### YOUR INSTRUCTIONS
In the entries that follow, the line with "Svatební hudba (84, 407)" opens the range and the line with "Svatební barevné palety (107, 426)" closes it; repeat that range exactly, both lines included.

PROVIDED DATA below:

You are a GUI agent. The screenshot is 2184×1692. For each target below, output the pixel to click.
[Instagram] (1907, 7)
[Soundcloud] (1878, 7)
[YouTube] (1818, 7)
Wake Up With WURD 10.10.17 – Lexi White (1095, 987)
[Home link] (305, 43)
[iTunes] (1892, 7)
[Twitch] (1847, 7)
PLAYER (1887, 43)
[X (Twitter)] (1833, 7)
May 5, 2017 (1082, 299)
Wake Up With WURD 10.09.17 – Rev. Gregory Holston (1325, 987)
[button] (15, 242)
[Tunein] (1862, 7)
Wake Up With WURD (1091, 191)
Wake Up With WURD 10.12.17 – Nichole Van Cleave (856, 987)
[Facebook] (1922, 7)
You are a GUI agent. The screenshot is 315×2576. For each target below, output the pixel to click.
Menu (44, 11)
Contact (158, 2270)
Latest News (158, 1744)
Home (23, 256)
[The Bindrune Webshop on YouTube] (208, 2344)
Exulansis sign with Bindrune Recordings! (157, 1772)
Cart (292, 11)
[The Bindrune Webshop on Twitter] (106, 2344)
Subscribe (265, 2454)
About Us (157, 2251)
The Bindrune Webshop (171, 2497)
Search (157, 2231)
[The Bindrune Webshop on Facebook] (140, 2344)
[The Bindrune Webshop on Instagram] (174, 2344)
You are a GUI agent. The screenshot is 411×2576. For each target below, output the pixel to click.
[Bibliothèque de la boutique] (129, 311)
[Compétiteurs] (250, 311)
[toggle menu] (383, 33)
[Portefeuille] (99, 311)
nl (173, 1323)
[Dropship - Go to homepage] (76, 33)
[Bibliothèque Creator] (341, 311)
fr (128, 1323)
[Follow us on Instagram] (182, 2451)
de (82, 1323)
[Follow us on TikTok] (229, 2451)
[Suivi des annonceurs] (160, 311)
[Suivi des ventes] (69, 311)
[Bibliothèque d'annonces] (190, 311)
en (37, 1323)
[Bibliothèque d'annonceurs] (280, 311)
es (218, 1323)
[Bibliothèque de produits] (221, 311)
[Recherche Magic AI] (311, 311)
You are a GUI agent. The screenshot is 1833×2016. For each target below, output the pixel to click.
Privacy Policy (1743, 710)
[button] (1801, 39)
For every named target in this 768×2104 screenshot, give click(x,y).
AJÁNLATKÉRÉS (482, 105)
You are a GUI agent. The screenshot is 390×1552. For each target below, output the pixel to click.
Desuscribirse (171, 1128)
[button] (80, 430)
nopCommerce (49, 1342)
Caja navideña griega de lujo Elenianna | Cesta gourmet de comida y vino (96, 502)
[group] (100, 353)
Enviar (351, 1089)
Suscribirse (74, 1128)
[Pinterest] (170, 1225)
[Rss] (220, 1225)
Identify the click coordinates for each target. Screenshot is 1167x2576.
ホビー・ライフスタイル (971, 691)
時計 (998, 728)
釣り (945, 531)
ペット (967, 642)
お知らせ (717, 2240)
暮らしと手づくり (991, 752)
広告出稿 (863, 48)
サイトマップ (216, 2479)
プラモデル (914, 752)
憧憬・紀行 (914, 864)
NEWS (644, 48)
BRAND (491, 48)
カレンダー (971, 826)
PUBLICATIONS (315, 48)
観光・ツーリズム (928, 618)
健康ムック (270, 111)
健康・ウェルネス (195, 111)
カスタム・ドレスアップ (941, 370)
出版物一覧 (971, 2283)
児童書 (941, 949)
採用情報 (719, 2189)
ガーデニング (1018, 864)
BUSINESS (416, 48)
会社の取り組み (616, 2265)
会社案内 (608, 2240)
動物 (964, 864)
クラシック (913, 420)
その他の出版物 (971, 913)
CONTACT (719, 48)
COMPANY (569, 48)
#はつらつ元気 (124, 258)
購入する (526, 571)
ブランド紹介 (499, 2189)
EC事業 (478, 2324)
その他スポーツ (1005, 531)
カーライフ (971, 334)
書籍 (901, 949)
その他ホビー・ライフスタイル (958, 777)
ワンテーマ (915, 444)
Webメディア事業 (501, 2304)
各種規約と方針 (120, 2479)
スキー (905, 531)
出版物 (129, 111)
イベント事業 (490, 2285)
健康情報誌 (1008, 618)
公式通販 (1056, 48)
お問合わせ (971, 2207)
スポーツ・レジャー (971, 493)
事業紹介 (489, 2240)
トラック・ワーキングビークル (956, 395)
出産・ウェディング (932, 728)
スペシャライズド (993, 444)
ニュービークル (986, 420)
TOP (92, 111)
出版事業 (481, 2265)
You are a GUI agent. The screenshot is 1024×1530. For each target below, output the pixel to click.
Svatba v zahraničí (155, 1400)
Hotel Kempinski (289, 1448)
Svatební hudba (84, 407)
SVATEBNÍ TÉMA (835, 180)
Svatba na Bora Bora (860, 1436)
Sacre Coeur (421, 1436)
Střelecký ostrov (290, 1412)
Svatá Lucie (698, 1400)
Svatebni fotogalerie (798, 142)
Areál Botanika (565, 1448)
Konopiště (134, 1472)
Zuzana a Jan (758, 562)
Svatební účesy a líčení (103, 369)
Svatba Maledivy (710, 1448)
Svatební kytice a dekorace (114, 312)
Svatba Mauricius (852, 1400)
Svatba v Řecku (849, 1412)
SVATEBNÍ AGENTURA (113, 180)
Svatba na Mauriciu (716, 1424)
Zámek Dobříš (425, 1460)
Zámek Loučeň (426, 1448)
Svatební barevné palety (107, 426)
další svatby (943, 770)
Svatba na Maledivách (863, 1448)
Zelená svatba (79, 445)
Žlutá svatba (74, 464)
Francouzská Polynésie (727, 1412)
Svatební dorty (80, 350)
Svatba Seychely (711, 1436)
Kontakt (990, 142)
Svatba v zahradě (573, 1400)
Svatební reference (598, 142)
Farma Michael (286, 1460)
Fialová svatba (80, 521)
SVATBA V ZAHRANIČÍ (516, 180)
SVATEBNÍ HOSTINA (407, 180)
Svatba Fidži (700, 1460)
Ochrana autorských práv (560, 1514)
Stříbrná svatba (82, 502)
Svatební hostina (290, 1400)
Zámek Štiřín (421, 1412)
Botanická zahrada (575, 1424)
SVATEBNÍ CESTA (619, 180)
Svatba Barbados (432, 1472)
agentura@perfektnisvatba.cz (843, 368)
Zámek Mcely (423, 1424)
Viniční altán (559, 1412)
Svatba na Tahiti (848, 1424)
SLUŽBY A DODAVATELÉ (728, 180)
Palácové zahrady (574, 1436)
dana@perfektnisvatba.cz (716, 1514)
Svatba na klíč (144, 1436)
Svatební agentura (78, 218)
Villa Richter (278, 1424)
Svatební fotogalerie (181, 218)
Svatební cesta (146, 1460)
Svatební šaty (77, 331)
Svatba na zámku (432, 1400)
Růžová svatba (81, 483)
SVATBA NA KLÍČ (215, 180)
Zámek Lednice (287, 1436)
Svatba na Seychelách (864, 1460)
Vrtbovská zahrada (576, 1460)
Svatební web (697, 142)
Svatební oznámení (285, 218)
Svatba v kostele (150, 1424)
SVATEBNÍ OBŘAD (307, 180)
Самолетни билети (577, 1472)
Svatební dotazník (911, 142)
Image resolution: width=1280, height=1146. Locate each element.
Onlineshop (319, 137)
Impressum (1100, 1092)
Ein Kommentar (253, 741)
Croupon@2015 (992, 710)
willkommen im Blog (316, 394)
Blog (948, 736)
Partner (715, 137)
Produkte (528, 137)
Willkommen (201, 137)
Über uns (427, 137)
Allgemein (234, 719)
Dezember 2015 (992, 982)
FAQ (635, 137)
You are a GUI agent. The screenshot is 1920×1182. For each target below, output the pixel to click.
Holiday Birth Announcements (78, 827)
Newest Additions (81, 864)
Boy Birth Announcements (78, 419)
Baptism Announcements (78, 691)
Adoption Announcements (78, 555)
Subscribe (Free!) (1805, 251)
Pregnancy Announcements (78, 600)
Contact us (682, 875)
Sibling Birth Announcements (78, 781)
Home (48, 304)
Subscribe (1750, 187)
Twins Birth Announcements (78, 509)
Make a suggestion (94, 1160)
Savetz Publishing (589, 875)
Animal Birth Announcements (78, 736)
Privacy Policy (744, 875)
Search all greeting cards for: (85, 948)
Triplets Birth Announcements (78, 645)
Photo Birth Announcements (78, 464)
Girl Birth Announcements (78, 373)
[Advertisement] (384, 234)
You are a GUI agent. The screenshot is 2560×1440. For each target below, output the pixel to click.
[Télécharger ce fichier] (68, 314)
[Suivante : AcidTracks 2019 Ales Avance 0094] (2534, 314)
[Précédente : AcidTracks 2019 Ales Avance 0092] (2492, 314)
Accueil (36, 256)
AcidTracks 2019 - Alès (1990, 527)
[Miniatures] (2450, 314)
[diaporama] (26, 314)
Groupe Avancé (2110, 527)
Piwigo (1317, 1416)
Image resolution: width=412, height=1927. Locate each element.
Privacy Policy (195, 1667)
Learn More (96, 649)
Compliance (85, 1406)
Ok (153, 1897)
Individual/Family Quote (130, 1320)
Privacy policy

End of PROVIDED DATA.

### EXERCISE RESULT
Svatební hudba (84, 407)
SVATEBNÍ TÉMA (835, 180)
Svatba na Bora Bora (860, 1436)
Sacre Coeur (421, 1436)
Střelecký ostrov (290, 1412)
Svatá Lucie (698, 1400)
Svatebni fotogalerie (798, 142)
Areál Botanika (565, 1448)
Konopiště (134, 1472)
Zuzana a Jan (758, 562)
Svatební účesy a líčení (103, 369)
Svatba Maledivy (710, 1448)
Svatební kytice a dekorace (114, 312)
Svatba Mauricius (852, 1400)
Svatba v Řecku (849, 1412)
SVATEBNÍ AGENTURA (113, 180)
Svatba na Mauriciu (716, 1424)
Zámek Dobříš (425, 1460)
Zámek Loučeň (426, 1448)
Svatební barevné palety (107, 426)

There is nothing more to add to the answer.